**WHAT TO PRODUCE:**
In the listing below, look for "agent" and copy every line that has it.

**SOURCE DATA:**
━━━

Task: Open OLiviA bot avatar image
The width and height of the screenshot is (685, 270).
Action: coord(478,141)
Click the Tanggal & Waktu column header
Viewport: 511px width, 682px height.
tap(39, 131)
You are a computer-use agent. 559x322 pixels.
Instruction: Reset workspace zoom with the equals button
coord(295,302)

━━━

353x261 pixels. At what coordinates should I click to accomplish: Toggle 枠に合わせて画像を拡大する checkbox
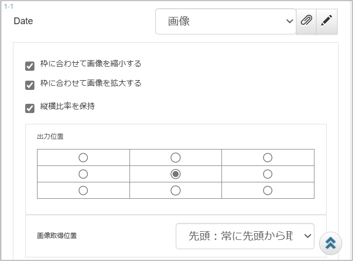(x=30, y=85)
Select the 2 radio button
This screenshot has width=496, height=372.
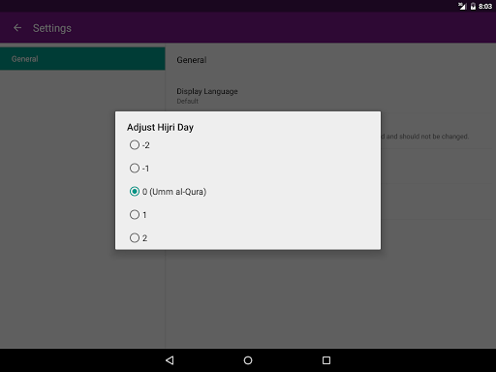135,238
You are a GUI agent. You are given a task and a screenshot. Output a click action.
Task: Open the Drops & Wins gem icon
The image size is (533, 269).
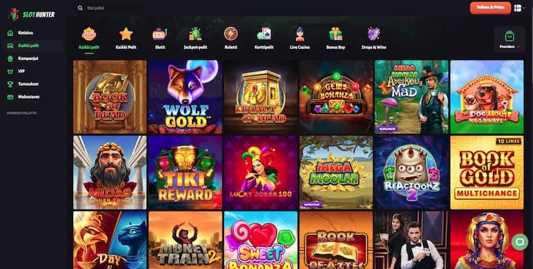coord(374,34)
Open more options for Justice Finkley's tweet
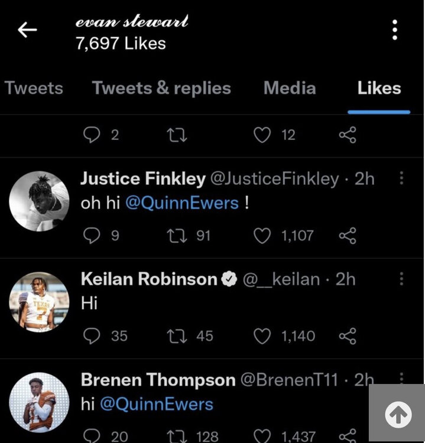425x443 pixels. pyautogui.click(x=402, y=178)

━━━

**YOUR SOLUTION:**
You are a computer-use agent. 559x322 pixels.
You are a GUI agent. You are given a task and a screenshot. Output a click action.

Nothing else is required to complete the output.